Despite being experimental, asterisk-rs covers substantial functional ground. The SIP protocol stack implements the full RFC 3261 specification, including all major request methods, along with ICE/TURN/STUN for NAT traversal, DTLS-SRTP for encrypted media, PRACK for reliable provisional responses, and STIR/SHAKEN for caller ID authentication — the framework mandated by regulators to combat robocall fraud.

• Full RFC 3261 SIP implementation (INVITE, REGISTER, SUBSCRIBE, NOTIFY, OPTIONS, MESSAGE, REFER, UPDATE, INFO, PUBLISH)
• Pure Rust SIP stack replacing the pjproject dependency
• ICE/TURN/STUN for NAT traversal in enterprise and cloud deployments
• DTLS-SRTP for end-to-end encrypted media streams
• STIR/SHAKEN caller ID attestation for anti-fraud compliance
• 78 dialplan applications and 58 dialplan functions
• Hot-reload of dialplans without service interruption
• 14 channel drivers including PJSIP, IAX2, DAHDI, and Local
• AMI and ARI management interfaces for integration and automation
• Echo cancellation, noise suppression, AGC, and DTMF detection
• MOS score estimation via the ITU-T G.107 E-model
• OpenTelemetry tracing with OTLP export for observability

Deployment and Operational Benefits

Beyond raw performance and security, a Rust-native PBX offers meaningful operational advantages. The compiled binary is dramatically smaller than its C counterpart, simplifying containerized deployments in Kubernetes and reducing image pull times in cloud environments. Rust’s package ecosystem (Cargo) provides reproducible, auditable builds — a significant advantage for compliance-conscious operators in regulated industries such as healthcare and finance.

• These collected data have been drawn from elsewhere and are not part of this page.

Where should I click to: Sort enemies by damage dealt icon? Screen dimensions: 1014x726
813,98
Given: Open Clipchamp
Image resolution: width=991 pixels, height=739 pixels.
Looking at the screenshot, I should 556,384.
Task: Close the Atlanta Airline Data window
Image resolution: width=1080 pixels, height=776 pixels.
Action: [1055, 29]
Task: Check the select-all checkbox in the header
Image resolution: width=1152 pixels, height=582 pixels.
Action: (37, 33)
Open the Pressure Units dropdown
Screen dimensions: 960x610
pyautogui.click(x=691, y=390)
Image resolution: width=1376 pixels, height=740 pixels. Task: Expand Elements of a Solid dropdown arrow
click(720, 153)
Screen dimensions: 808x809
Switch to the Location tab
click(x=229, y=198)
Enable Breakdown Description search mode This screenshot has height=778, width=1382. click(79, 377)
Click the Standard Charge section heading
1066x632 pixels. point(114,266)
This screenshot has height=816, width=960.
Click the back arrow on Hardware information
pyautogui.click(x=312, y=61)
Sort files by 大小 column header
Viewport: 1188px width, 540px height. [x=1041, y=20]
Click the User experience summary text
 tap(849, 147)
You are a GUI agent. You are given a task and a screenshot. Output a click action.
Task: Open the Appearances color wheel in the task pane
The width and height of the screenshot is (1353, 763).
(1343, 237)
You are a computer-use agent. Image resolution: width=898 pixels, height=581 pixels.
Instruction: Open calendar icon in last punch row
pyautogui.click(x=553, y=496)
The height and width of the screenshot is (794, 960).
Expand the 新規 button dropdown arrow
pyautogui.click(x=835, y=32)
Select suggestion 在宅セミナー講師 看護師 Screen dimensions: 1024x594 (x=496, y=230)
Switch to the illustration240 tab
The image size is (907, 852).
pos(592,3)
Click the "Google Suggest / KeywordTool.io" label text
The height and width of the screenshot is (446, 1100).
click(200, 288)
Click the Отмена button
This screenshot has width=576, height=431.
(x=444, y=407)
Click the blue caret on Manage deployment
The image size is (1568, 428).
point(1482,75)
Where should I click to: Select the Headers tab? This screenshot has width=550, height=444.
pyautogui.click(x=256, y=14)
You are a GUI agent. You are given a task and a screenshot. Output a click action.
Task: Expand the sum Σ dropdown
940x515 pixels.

Hot-reload of dialplans — already present in asterisk-rs — means configuration changes can be applied without restarting the service, eliminating a common source of call disruption during maintenance windows. Combined with the async concurrency model, the Rust version is architecturally better suited to the cloud-native deployment patterns that have become standard in modern VoIP infrastructure.

What This Means for VoIP Infrastructure

Asterisk is not the only aging C-based VoIP system in widespread use. Kamailio, FreeSWITCH, and many carrier-grade SBC products share the same fundamental trade-off: decades of battle-tested functionality built on a foundation that predates modern memory-safety tooling. The asterisk-rs experiment demonstrates that rewriting these systems in Rust is technically feasible, and that the resulting code can be faster, smaller, and structurally immune to a large class of security vulnerabilities.

Whether the open-source telephony community pursues this direction formally — or whether commercial vendors begin shipping Rust-native VoIP components — remains to be seen. But the performance benchmarks, CVE analysis, and feature scope of asterisk-rs make a credible technical argument that the transition is worth undertaking. For the VoIP industry, memory safety is no longer a theoretical luxury; it is increasingly a competitive and regulatory requirement.

The project is available on GitHub under the GPL-2.0 license.